How to compute witness for D in O(|D|) time
Rounded polynomial division is linear, so a witness [P' // Z_{\{i_1 ... i_k\}}] equals [P // Z_{\{i_1 ... i_k\}}] + [D // Z_{\{i_1 ... i_k\}}]. We already have all [P // (X - \omega^{i_j})] values and as mentioned above we can use a linear combination of those to construct [P // Z_{\{i_1 ... i_k\}}], so we just need to worry about D // Z_{\{i_1 ... i_k\}}. If we look at D // Z_{\{i_1 ... i_k\}} in evaluation form (that is, in terms of its evaluations at \omega^i positions), we can see that it can only be nonzero at (i) positions where D itself is nonzero, and (ii) positions in \{i_1 ... i_k\}. Hence, we can compute it as a |D| + k sized linear combination of [L_i] elements (where L_i = \frac{X^n - 1}{(X - \omega^i) * \prod_{j \ne i}(\omega^j - \omega^ii)}) equals 1 at \omega^i and zero at other powers of \omega^i); to determine the coefficients of this linear combination we need only solve some linear systems of equations (see https://notes.ethereum.org/AALpIfEzRWWExA5EVzLjOA for more efficient ways of doing this including removing the need for even superlinear field arithmetic).
Putting it all together
Let us summarize so far. Suppose in each block, there are k state modifications. After d blocks, P' = P + D, where |D| = k * d. The time needed to generate a witness for the next block is |D| = k * d (note: this is one witness for all accesses in that block).

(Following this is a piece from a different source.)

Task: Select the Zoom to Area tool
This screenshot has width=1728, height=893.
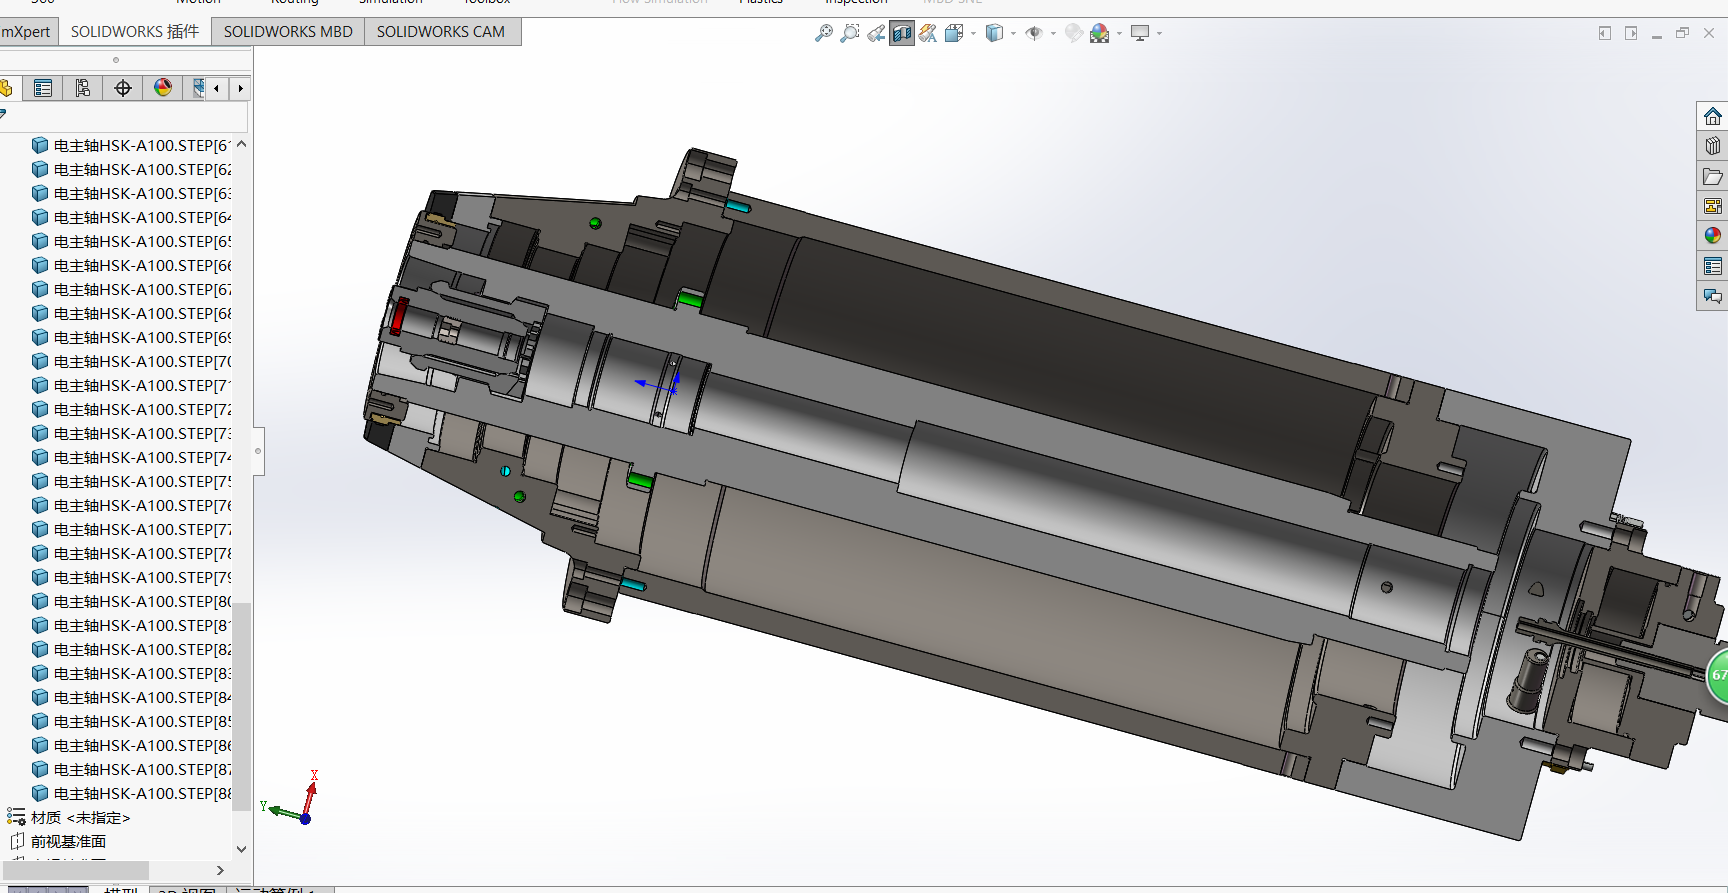Action: (x=850, y=33)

At any point, we can “refresh” the scheme by setting P \leftarrow P' and D \leftarrow 0 and recomputing all P // (X - \omega^i) values; this takes O(n \log n) effort (a total of 3 n \log n EC operations using this technique: https://github.com/khovratovich/Kate/blob/master/Kate_amortized.pdf). If we recompute P every t blocks, then the total cost over those t blocks will be 3n \log n + \sum_{d=1}^t k * d \approx 3n \log n+ k * \frac{t^2}{2}. The amortized per-block cost is c = \frac{3n \log n}{t} + \frac{k * t}{2}, minimized at t = \sqrt{\frac{6*n \log n}{k}}, c = \sqrt{6k n \log n} (ie. \sqrt{6k n \log n} elliptic curve operations per block).
Realistically, n \approx 2^{30} and k \approx 2^{10} so this would still require 2^{24} elliptic curve operations per block, slightly outside the range of feasibility, but nevertheless this is a considerable step forward.